USING PHOTOGRAPHY DURING AN INVESTIGATION
There are some key points to remember when taking pictures; many “anomalies” can be duplicated and it is important to be aware of your surroundings when you begin.
Always take a control shot (By taking two photos, you have one for comparison)
Don’t snap pictures facing the sun or even at a right angle to the sun as the light can flare off the lens causing a false light.
A bright or full moon can distort certain lights and look “cloudy” on the picture.
Avoid taking pictures of items that may ‘reflect” such as city lights, headlights, streetlights, reflecting street signs, joggers, dust, moisture, rain, fog, pollen, floating milkweed “puffs” smoke, and insects.
Be careful when shooting outdoors. There are so many things that can reflect from the flash of the camera. Anything from windows, television sets and metal items can cause a false glare.
The biggest thing that investigators may forget is to keep the camera strap, fingers and rings away from the lens. Camera straps appear as a long white streak across the frame and can be mistaken as something paranormal.
If you have a Polaroid or digital camera, check the pictures or preview screen before snapping a bunch of pictures, that way you save time (and money). Take your time with the flashes, “over flashing” can cause a false picture also.
Be very aware of your surroundings. If there seems to be a lot of “orbs” on the screen, that may be caused by dust. Arizona is well known for our dust storms, even turning on the air, fan or moving an object can kick up the area.
Try to wait around 10 to 30 minutes upon arrival to take pictures as it is good to assess the area to find a good place to start. Always have a plan of action, have a controlled direction, and eliminate as much contamination as you can before you begin. Random pictures will strain your memory when reviewing them!
Always check your camera settings before you start and understand what each setting does. If you have the setting on a digital camera set to the default, then at night it will usually switch to a night mode which allows for long term exposure. Example: Let’s say you were shooting a picture of a street and down the street was a light pole. When your holding the camera and press the button to snap the photo, you may shake the camera ever so slightly that it’s not even noticeable under normal circumstances. With long term exposure, you may see a stream of light across the picture. This is because the lens stayed open longer to allow more light in and everything else in the photo is in focus. The stream of light is the camera movement from pushing the button and the source is the street light, thus creating the wave of light across part of the photo.

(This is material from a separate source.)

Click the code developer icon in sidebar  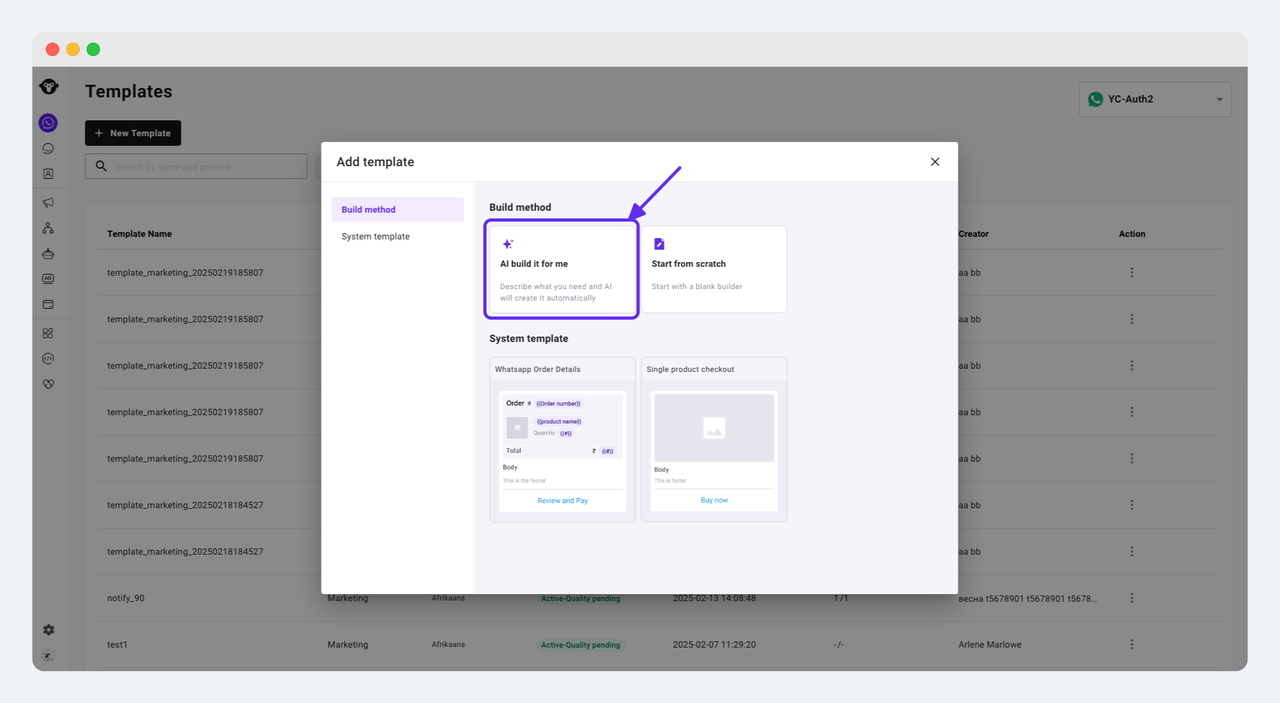[x=48, y=359]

Reviewing any type of evidence can be tedious, including photography. Many pictures capturing orbs can be identified as a reflection of light from particles in the air.
When going through the photos always keep a log of what is found. As there may be hundreds if not thousands of pictures, write down the info and move on. You can review these in more detail later. Include the file name, number in sequence and which part of the frame this is in. This is so important when reviewing back as sometimes these can be harder to spot.
It is always up to the lead investigator to dismiss the pictures for the final review. If you are not sure always present this but allow the lead to say yes or no.
Pay close attention to every single picture, you just never know what could be at the very top of the photo… or partially hidden by an object.
AND REMEMBER THAT CONTINUED RESEARCH ON THE EQUIPMENT YOU USE, HOW IT WORKS, WHEN TO USE IT, AND WHAT CAN BE ELIMINATED AS COMMON PHOTOGRAPHIC ERRORS IS A KEY TO BEING A GOOD PARANORMAL INVESTIGATOR, NOT JUST A GHOST HUNTER!